# What you need to do
Write out every line of the data below as a numbered list, leaving out blank lines and the pictures.

# Data for the task
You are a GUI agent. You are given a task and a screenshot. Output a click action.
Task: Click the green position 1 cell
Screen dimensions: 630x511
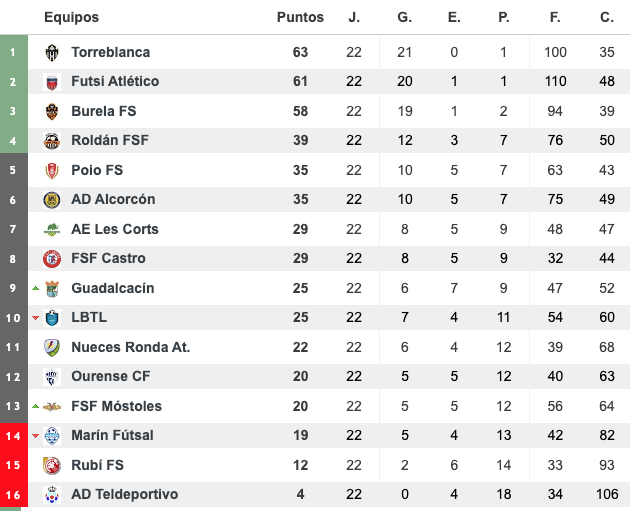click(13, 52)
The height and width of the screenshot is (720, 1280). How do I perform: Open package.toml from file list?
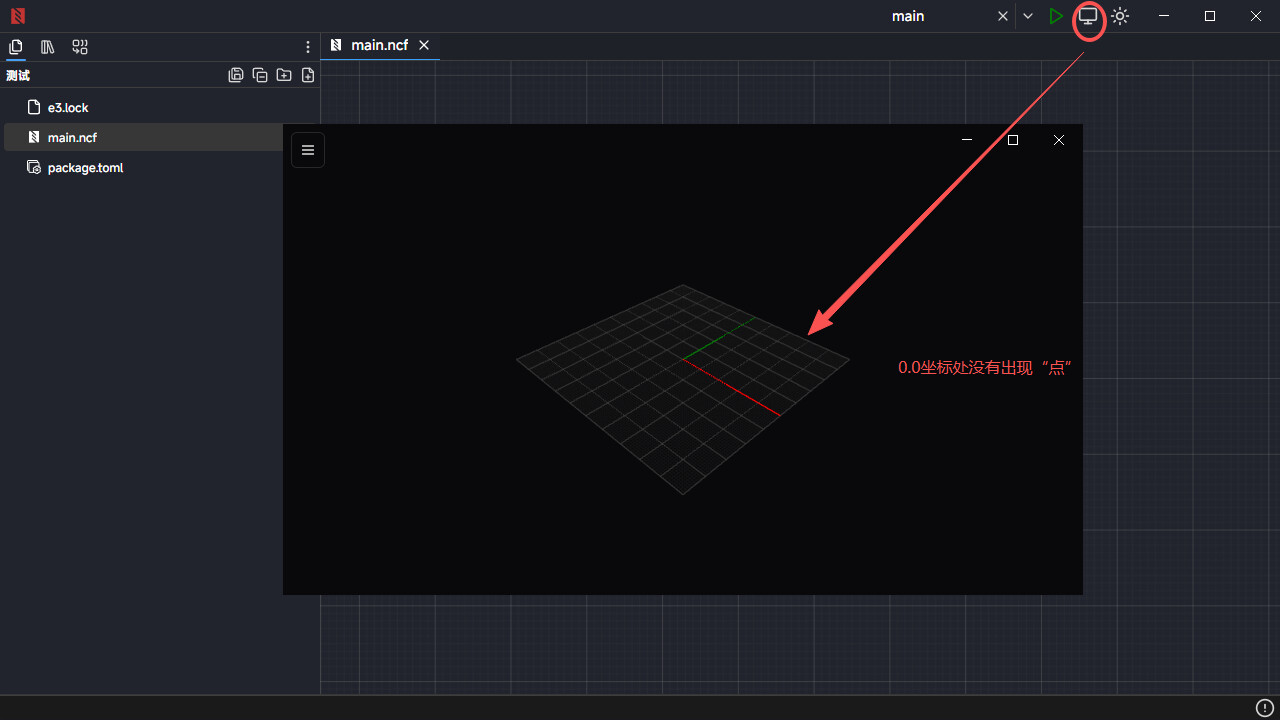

# Problem solution
1. You are a GUI agent. You are given a task and a screenshot. Output a click action.
2. Task: Click the green position 1 cell
3. Screen dimensions: 630x511
4. click(13, 52)
5. The height and width of the screenshot is (720, 1280). How do I perform: Open package.toml from file list?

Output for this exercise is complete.